Single by Elliphant featuring MØ

from the EP One More
- Released: 22 September 2014
- Recorded: 2013
- Length: 3:28
- Label: TEN; Kemosabe;
- Songwriter(s): Karen Marie Ørsted; Ellinor Olovsdotter; Joel Little;
- Producer(s): Joel Little

Elliphant singles chronology
| "Could It Be" (2013) | "One More" (2014) | "Never Been in Love" (2015) |

MØ singles chronology
| "Walk This Way" (2014) | "One More" (2014) | "Beg for It" (2014) |

Music video
- "One More" on YouTube

= One More (song) =

"One More" is a song by Swedish singer, songwriter and rapper Elliphant featuring Danish singer and songwriter MØ, released through TEN Music Group and Kemosabe Records on 22 September 2014 as the lead single from her third extended play of the same name (2014). It was later included on her second studio album Living Life Golden (2016).

▶ [Information provided]:
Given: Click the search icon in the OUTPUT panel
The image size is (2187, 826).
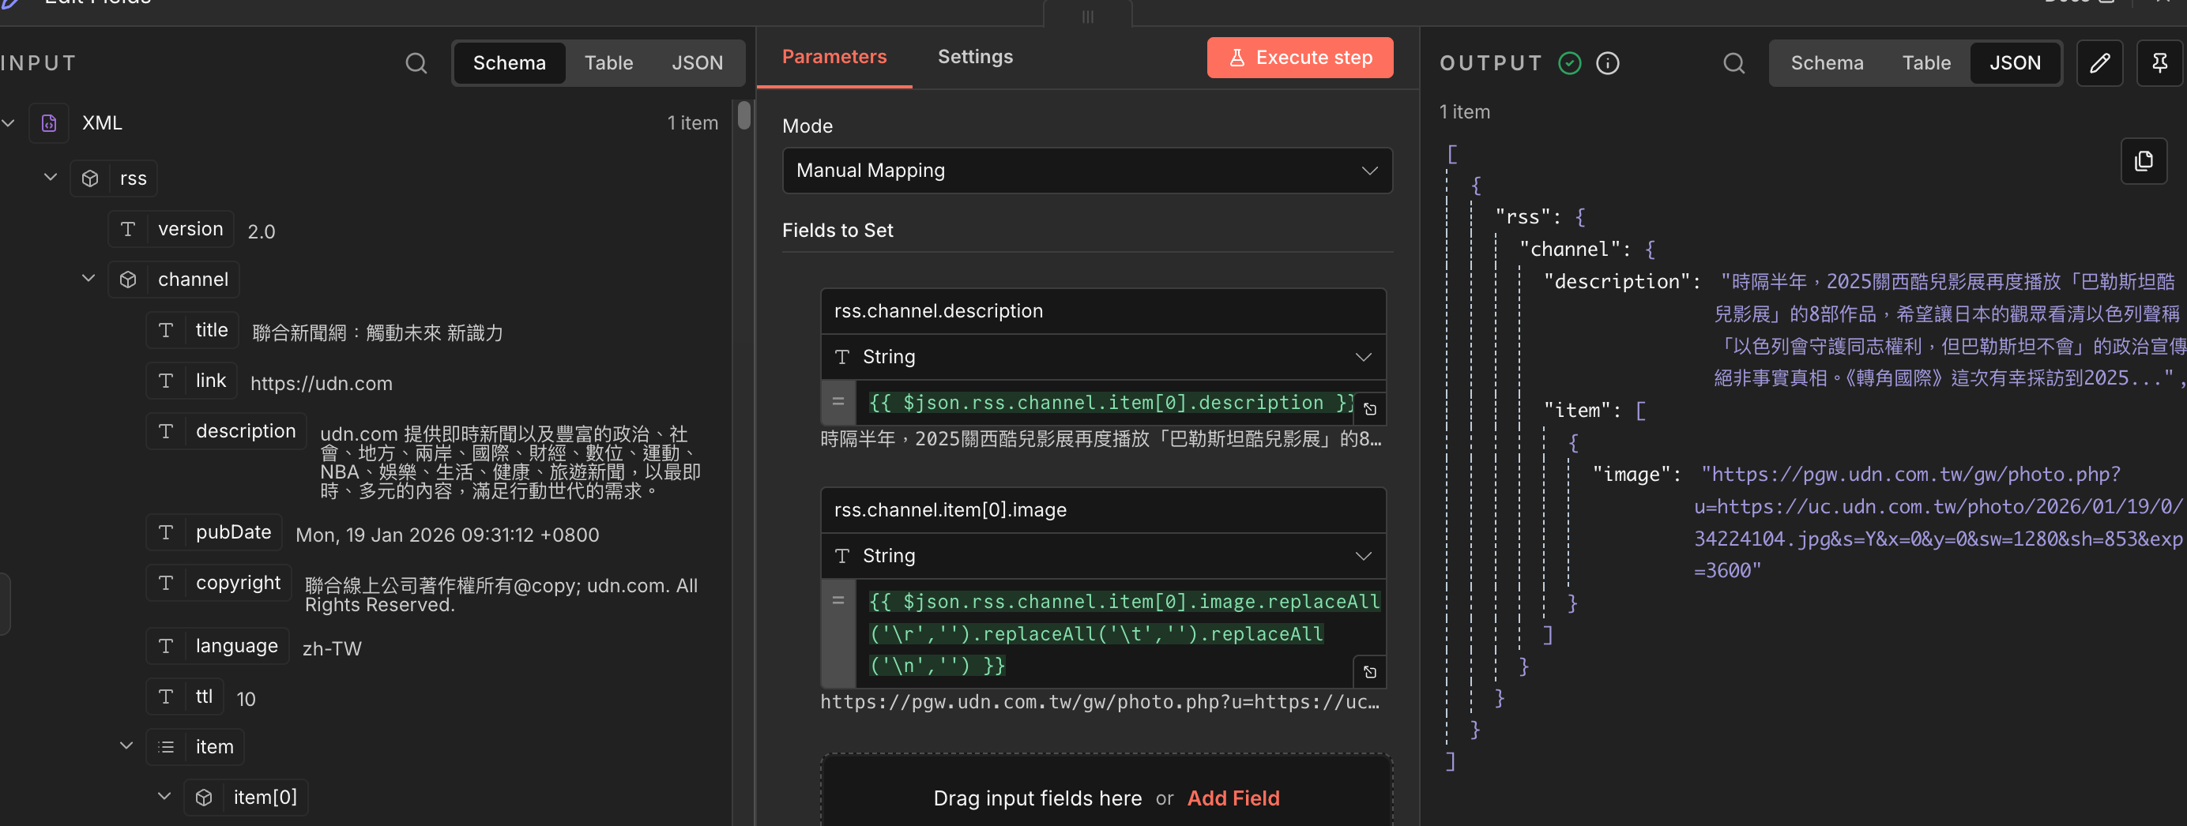Looking at the screenshot, I should (1734, 63).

▶ [Problems]:
a) According to the One More article, on what date was the song released?
b) List every songwriter credited in the One More article.
c) Reproduce word for word the part of the One More article that starts at the words "MØ singles chronology" and ends after "Life Golden (2016).".

▶ [Answers provided]:
a) 22 September 2014

b) Karen Marie Ørsted; Ellinor Olovsdotter; Joel Little

c)
MØ singles chronology
| "Walk This Way" (2014) | "One More" (2014) | "Beg for It" (2014) |

Music video
- "One More" on YouTube

= One More (song) =

"One More" is a song by Swedish singer, songwriter and rapper Elliphant featuring Danish singer and songwriter MØ, released through TEN Music Group and Kemosabe Records on 22 September 2014 as the lead single from her third extended play of the same name (2014). It was later included on her second studio album Living Life Golden (2016).